- _Exercise description_
Please find every line in the records below that contains the word "agent", and copy it.

- _Available data_

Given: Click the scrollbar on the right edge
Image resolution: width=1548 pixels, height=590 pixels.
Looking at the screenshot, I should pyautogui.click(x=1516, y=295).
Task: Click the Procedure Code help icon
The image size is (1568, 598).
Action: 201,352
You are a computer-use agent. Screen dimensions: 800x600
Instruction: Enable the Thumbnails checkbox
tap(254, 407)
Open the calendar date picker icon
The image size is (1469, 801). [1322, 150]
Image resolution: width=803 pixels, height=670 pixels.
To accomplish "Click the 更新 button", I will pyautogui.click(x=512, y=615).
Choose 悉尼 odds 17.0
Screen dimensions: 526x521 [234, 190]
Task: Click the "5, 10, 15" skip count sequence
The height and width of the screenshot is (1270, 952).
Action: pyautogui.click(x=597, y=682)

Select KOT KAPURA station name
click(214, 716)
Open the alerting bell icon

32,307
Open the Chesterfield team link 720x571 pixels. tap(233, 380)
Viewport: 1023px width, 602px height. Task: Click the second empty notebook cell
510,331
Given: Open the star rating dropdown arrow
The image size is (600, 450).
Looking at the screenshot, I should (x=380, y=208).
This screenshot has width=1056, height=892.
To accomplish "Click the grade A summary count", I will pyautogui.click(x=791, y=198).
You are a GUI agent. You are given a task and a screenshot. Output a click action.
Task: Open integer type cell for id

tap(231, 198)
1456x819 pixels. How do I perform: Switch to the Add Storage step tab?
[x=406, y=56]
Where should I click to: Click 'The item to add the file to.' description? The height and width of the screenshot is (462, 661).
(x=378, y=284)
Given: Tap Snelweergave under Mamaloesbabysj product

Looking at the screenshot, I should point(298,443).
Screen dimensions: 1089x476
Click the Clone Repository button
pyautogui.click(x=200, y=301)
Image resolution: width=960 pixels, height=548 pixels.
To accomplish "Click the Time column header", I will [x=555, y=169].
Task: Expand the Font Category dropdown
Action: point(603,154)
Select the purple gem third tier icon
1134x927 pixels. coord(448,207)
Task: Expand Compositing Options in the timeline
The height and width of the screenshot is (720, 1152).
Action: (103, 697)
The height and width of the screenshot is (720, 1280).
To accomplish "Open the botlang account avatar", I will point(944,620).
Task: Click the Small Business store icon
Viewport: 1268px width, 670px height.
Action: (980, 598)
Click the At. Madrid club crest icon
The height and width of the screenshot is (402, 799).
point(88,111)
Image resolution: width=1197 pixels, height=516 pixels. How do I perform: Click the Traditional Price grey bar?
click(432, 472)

- _Written solution_
You are a computer-use agent. Screen dimensions: 800x600
You are a GUI agent. You are given a task and a screenshot. Output a click action.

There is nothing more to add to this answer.